Friday, April 1, 2011

Lenten Chocolate Cake

The following recipe for Lenten Chocolate Cake was submitted by Abigail Burke. Thank you Abigail!


"I was raised in the Eastern Orthodox Church, and during Great Lent we followed a strict fast of no meat or dairy products (with the exceptions of Sundays). My parents, as well as other members of our church, were creative in coming up with recipes for families during this time. For example, if a birthday fell during Lent we made Lenten Chocolate Cake. It's a cake that requires no dairy or animal products. It's surprisingly moist and tasty. Here is the recipe--hope you enjoy!"

Lenten Chocolate Cake

Ingredients: 

3 cups flour
2 tsp baking soda
6 Tbsp good unsweetened cocoa powder
1 tsp salt
2 cups sugar
3 Tbsp vinegar (any flavor will do; I generally use apple cider vinegar)
2 tsp vanilla
3/4 cup cooking oil
2 cups cold water

Directions: 

Sift the flour, baking soda, cocoa, salt and sugar together in a large bowl.

Add the vinegar, vanilla, oil, and water to the dry ingredients and mix well.
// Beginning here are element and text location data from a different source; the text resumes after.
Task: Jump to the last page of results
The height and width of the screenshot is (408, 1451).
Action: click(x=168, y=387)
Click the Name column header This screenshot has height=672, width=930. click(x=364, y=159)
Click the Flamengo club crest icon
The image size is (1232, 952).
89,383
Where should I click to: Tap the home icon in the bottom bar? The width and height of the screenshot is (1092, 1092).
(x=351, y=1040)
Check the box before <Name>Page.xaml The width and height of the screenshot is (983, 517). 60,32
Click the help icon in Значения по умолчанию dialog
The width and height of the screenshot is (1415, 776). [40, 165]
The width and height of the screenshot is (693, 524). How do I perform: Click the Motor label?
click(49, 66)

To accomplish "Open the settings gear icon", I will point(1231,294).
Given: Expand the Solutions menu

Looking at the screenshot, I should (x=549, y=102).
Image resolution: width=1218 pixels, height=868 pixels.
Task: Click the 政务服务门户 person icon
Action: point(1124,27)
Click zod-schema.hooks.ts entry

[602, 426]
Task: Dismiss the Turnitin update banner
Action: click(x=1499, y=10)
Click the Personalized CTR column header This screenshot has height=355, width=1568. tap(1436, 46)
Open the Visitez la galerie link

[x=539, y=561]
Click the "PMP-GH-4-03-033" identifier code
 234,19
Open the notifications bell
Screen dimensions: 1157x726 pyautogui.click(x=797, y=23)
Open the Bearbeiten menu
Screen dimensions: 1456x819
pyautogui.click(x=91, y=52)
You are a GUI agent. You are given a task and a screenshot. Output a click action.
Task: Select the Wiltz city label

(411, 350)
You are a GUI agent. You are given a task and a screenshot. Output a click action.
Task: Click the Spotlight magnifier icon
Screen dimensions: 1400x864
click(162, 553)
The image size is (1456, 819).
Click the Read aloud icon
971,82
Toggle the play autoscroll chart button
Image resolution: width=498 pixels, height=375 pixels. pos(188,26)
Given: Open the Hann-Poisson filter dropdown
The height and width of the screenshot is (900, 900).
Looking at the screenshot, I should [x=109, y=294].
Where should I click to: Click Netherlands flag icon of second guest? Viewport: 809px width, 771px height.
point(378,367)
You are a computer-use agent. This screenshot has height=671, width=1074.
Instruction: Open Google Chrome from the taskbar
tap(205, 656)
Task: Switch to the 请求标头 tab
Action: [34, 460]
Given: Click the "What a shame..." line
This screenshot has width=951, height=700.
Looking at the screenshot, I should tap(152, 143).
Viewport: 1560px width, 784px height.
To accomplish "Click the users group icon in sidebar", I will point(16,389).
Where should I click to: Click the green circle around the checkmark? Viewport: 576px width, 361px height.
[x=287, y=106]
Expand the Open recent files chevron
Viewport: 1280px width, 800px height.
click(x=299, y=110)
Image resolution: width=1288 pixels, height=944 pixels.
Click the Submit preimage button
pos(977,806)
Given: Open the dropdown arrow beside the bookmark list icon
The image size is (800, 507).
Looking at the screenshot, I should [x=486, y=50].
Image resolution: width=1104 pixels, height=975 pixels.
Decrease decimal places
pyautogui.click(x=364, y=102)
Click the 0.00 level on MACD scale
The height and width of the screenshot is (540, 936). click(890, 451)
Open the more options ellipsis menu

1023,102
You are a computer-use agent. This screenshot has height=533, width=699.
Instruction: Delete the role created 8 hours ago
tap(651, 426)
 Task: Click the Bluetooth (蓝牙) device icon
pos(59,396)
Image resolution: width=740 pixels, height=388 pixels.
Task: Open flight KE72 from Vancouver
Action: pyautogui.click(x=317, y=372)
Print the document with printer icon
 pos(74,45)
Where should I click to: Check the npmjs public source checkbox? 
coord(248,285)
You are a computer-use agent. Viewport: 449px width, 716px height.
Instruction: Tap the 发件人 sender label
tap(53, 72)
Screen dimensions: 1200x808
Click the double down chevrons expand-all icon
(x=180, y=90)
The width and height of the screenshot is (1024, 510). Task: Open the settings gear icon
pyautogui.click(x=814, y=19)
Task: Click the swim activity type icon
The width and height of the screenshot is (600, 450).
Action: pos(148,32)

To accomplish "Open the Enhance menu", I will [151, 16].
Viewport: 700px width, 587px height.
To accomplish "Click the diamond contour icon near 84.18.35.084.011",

Because of the soda and vinegar combination you'll see some bubbles and that's normal.

 Pour batter in a greased 9 x13 pan and bake at 350 for 45 minutes.

You may make a butter cream frosting using margarine instead of butter if you like (to keep the cake dairy free) or dust with powdered sugar to serve. It also goes well with fresh fruit.

Pin It

5 comments:

  1. what a great recipe ... all pantry items so good for baking at the end of the month when finances are tight and groceries are at a minimum!

    ReplyDelete
  2. I love this recipe! My oldest sister used to make it with us younger kids when we were little -- she called it "Crazy Cake" and mixed all the ingredients directly in the cake pan. We loved seeing the chemical reaction! :) Thanks for reminding me of this -- I haven't thought of it in years, and my own children would love it, too!

    ReplyDelete
  3. I have this recipe from an old vegan cookbook, I think it was called "Please Don't Eat the Animals Cook Book", and it is a delightfully light and fluffy chocolate cake.

    ReplyDelete
  4. Does anyone know if this needs high-altitude adjustments (6700 ft)?

    -Anne Marie

    ReplyDelete
  5. I just made this cake tonight (even though it isn't lent) and added chocolate chips. I used powdered sugar instead of frosting. It was so yummy! Because there wasn't eggs in it, my 2-year-old and I snuck some bites of batter, too! I live at high elevation (5400) and made no adjustments and it turned out fine.